Heartspeak…It is the quiet talk in your head when you are most relaxed and at ease. It is the voice inside you when you are able watch your world, and the people in it, with the truth of your whole being. It is your truth… it is the truth that your heart knows, the truth that is often difficult to say out loud. It is the talk inside you. Heartspeak… It is the language of your heart.
We often hold back our heartspeak. It is vulnerable stuff that makes us feel as though we are hanging it all out there for the world to see–which we are, if it’s done right–but the return on this kind of expression is high, to be sure. In a recent article called ’6 Words You Should Say Today,’ by Rachel Macy Stafford, the idea of what I am calling heartspeak is explored in the endearing ways with which we view our children and our partners and the effect it has on these relationships. Stafford celebrates the simple but honest phrase, “I love to watch you…(fill in the blank),” and how it can be used in our lives to amplify joy.
Amplify joy. I love that. Who wouldn’t want to amplify joy?
I have been thinking about what it is that our hearts speak, thinking about what it is that is our truth. It seems to me that our heartspeak, our truth, is often a complicated thing. On the one hand, it is, like Stafford notes, the sweet thing we know deep inside our selves that comes out to another in words and does, indeed, amplify joy. But it can also be received in ways other than sincere. It can be received as trite or superficial, received as an intention to manipulate or sway, received as an obligatory act of kindness or a rote gesture of niceness.

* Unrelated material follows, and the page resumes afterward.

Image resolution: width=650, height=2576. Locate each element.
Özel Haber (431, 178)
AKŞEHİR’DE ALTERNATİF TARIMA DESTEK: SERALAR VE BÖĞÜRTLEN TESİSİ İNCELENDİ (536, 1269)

And, in its darker forms, but nonetheless truthful, our heartspeak can also be the thing that stings another person when it is not something in sync with their truth. When our heart must speak a truth that might free us but hurt another, a view of truth is often spared for the raw emotions of anger and rage that come from knowing something we don’t want to know. It is sometimes difficult to see the heartspeak of another as an isolated moment of truth when it does not fit our version of what should be.
So, in our human condition, there is this need to speak what our hearts know to be true. It can be a way to deepen meaning between people, to enhance the workings of our relationships or to alter the course of our lives. When we are the one initiating this heartspeak, we must realize the gravity of words and give reverence to their vulnerability–being prepared for the possibility that they are not always received with the intention with which they were spoken. And, when we hear the heartspeak of others, we must also realize the gravity of words, give reverence to their vulnerability while acknowledging the fact that our individual truths do not necessarily exist as a mirror to those of others.
Can we speak our heart’s truth and accept the outcome of doing so? Are we ready to hear the whole truth and nothing but the truth? Could this be a way toward the authentic life?
TRY THIS WEEK: Listen closely to the language of your heart.